PROBLEMS »
[a] Reproduce the electronics discussion word for word, between "[3] https://www.sparkfun.com/products/12784" and "using their code.", inclusive.
[b] Extend the discussion of electronics modules and learning resources past its final sentence.

SOURCE PASSAGE »
═══

Adafruit has modules for two of them, a short range one [1] and a longer range one [2]. The Adafruit modules add a 2.8 V regulator and level shifters so you can hook them right up to your 3.3 V or 5 V system with no additional components.

Sparkfun has two modules for the shorter range one [3] [4]. The first of those, which is about the same price as the Adafruit module, does NOT provide a regulator or level shifters. The second Sparkfun module, which is about $10 more, does provide a regulator and level shifting.

If you are following the Adafruit tutorials, which hook the module directly up to an Arduino, but you are using the first Sparkfun module and just hook it directly up you are probably going to fry your module.

[1] https://www.adafruit.com/product/3316

[2] https://www.adafruit.com/product/3317

[3] https://www.sparkfun.com/products/12784

[4] https://www.sparkfun.com/products/12785

I particularly recommend Adafruit for dev boards, because their tutorials are just so good, and they have one for pretty much everything they make.

I have mixed feelings. Their tutorials and selection are great, but their markup is pretty obscene on some parts and their libraries are often over-complicated/take up a ton of space. I try and support them and buy parts from them occasionally because I love what they do, but it's hard to justify getting more stuff from them price wise and I don't generally like using their code.

But for someone just getting started? Absolutely, you'll have a pretty seamless experience.

I think what you are asking is about just learning basic electronics and the digital protocols that connect different "modules" (and what kind of extra circuitry they need). For most consumer stuff (i.e. if you are not working on cars or industrial robots) you can get a lot done with just knowing about these three protocols:

- UART: https://en.wikipedia.org/wiki/Uart

- SPI: https://en.wikipedia.org/wiki/Serial_Peripheral_Interface_Bu...

- I2C (sometimes called TWI - two wire interface): https://en.wikipedia.org/wiki/I%C2%B2C

For more links for learning electronics check out my list of resources: https://github.com/monostable/awesome-electronics.

As a kid, I had a "toy" from Radio Shack called "101 Electronic Kit" or something-or-other-name that had different electronic components (resistors, lights, caps, etc) that were mounted onto a surface with spring like mounts for attaching supplied wired leads to connect to the circuits. Very similar to something I just found on RobotShop.com [0] Glad to see someone is still making something similar. I made my first transistor radio on one of these. It came with a manual with different projects that could be made, and as a 10 year old, I would just follow along. Eventually, things start to make sense, and I started to deviate from the manual to make my own circuits. By the time I got old enough in school to take classes that taught electronic principles, I was surprised by how much I knew from just tinkering even if I didn't really understand the principles until these classes.

My favorite recommendation is to find a project that you want to make that can be found online. If someone else makes it and it works, but it doesn't work when you make it then something in the build went wrong, not the design. If you start from scratch with a design and a build, when something doesn't work, you're not sure if it's just the build or in the design itself. Once you see how other people are building things, it will help guide in your future designs. I've learned quite a few "tricks" from other dev's projects. How to put multiple analog buttons onto a single pin is one of my favorite low-tech solves.

═══

MATERIAL »
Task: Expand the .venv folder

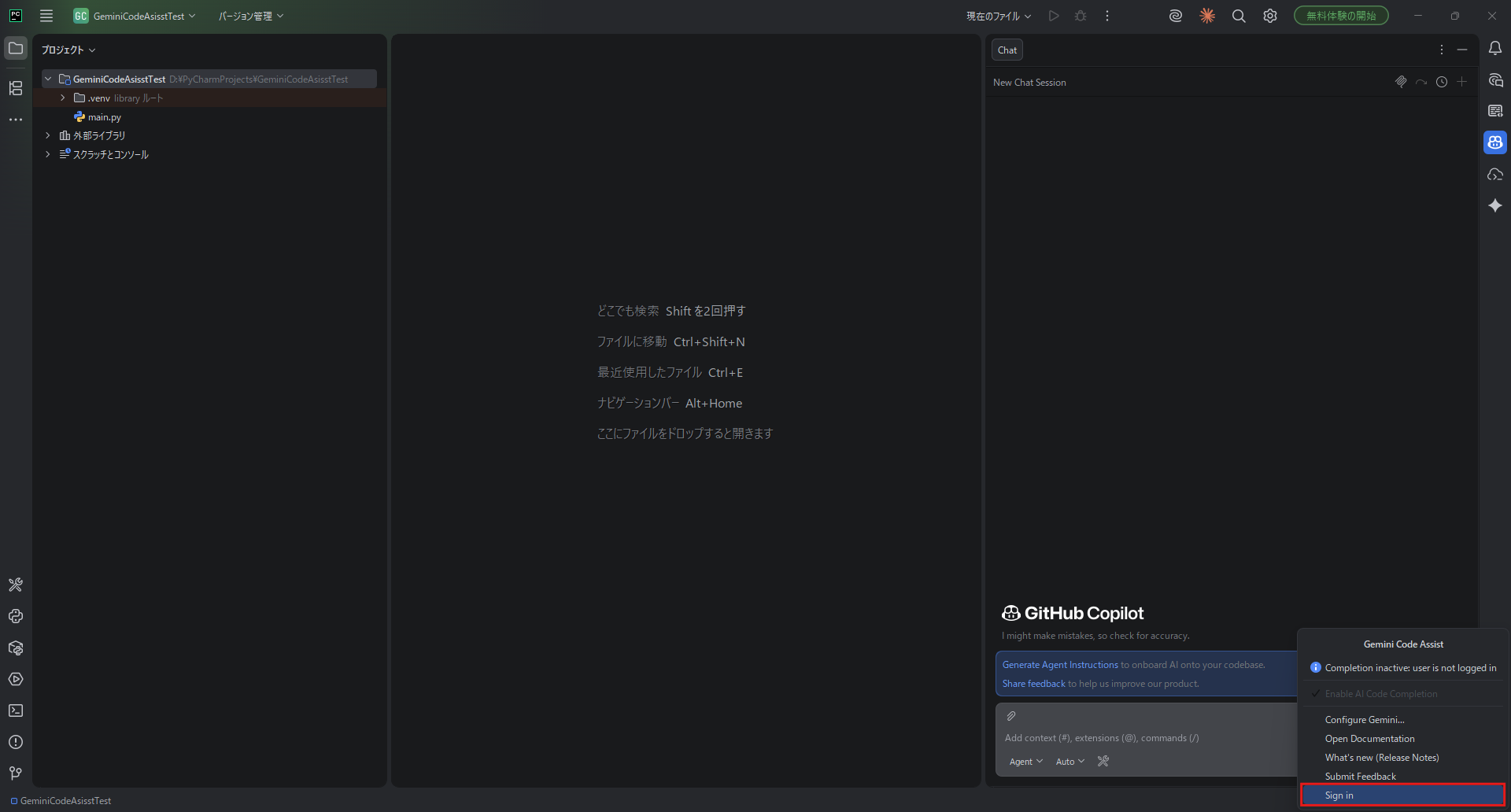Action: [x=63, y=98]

═══

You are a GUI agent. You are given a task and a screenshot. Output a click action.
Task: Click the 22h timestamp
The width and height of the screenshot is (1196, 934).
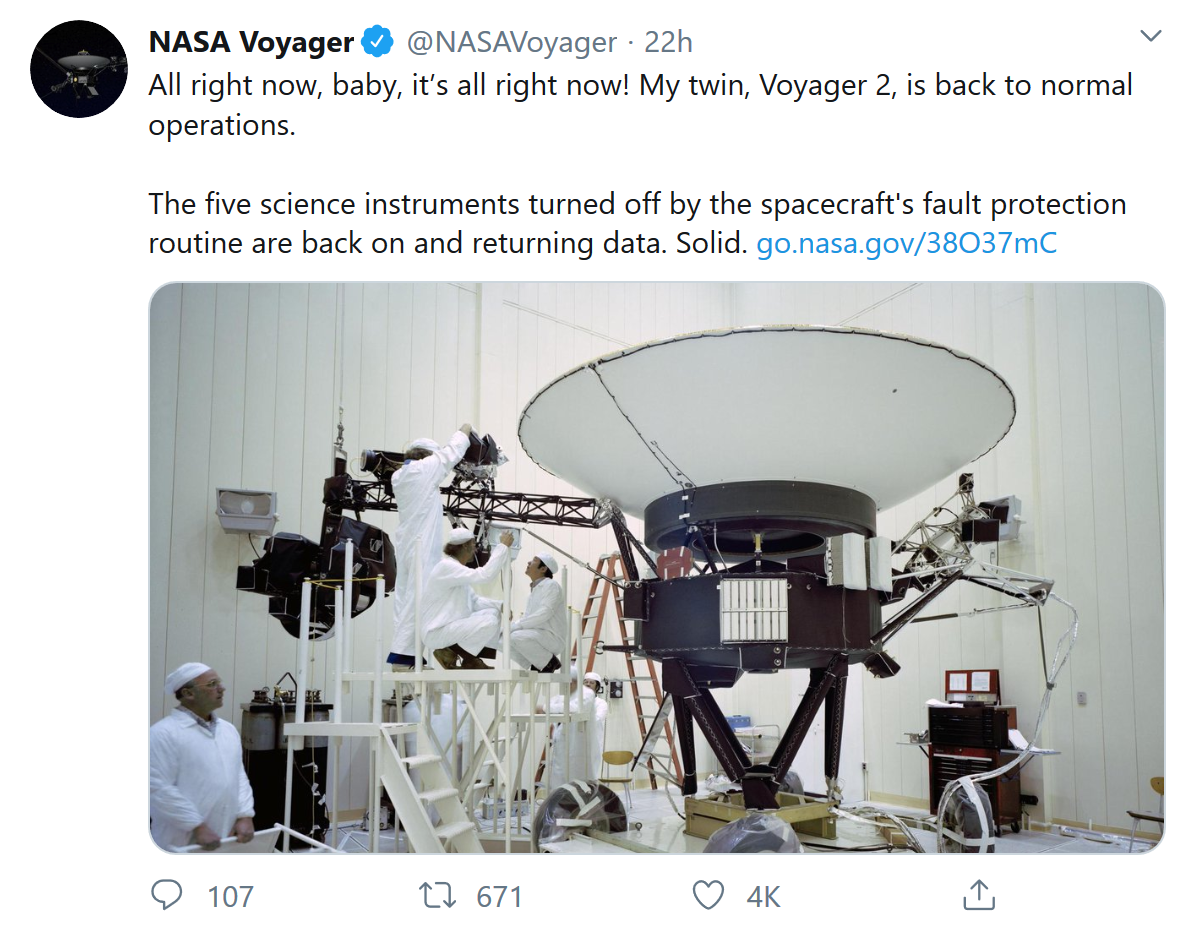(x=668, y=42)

═══

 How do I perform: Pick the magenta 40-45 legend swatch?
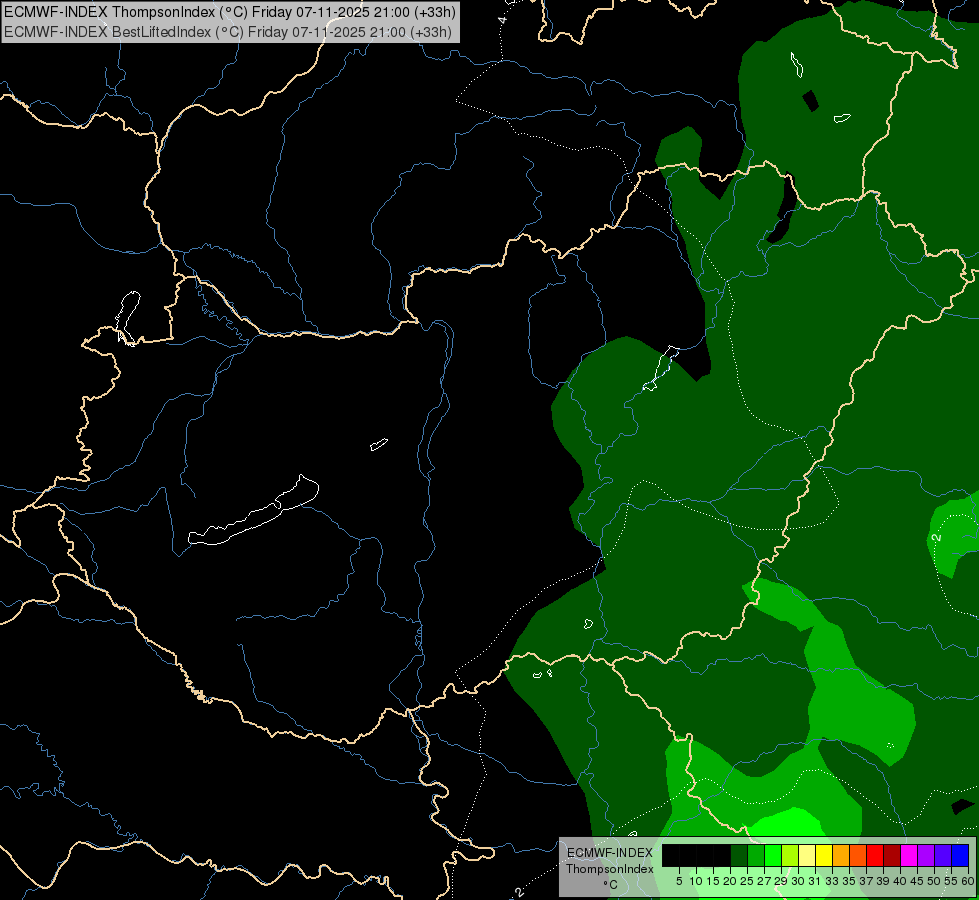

═══

ANSWER SET »
[a]
[3] https://www.sparkfun.com/products/12784

[4] https://www.sparkfun.com/products/12785

I particularly recommend Adafruit for dev boards, because their tutorials are just so good, and they have one for pretty much everything they make.

I have mixed feelings. Their tutorials and selection are great, but their markup is pretty obscene on some parts and their libraries are often over-complicated/take up a ton of space. I try and support them and buy parts from them occasionally because I love what they do, but it's hard to justify getting more stuff from them price wise and I don't generally like using their code.

[b]
I had one of those too, and kinda hated the things. Oh sure, I loved having one and thought it was really cool. But the manual was just pages and pages of "To do this simple circuit, connect these 200 wires to these terminal pairs" (followed by an endless list of numbers). Kinda just a frustrating for a kid as those old programming books that expected you to type in, verbatim, an opaque code listing in something like BASIC.

I guess this is another example of how weird I am, or at least an example of how different people learn differently. Since the kits "worked" when wired correctly, it allowed me to question/learn what was going on to make it work. I doubt I even made it through through all of the projects in the manual. Instead, it showed me it was pretty safe to just start playing/experimenting. That's what I loved about it. The main thing I learned with it is that 3.3v, 5v, 6v, 9v is not going to hurt me. I even learned that when you do send to much current through something and it broke, I could replace the damaged component with something else from Radio Shack. On my own with out having to take it to be repaired. This was huge for me. This kit properly started me down the path of a hacker/tinkerer.

As for the programming in BASIC the long chunks of DATA hex was confusing, but also made me very curious about what was hidden in that hex (even though I had no idea of the word hex). It might have bee frustrating, but it was a crucial learning step in efficient ways to debug typos.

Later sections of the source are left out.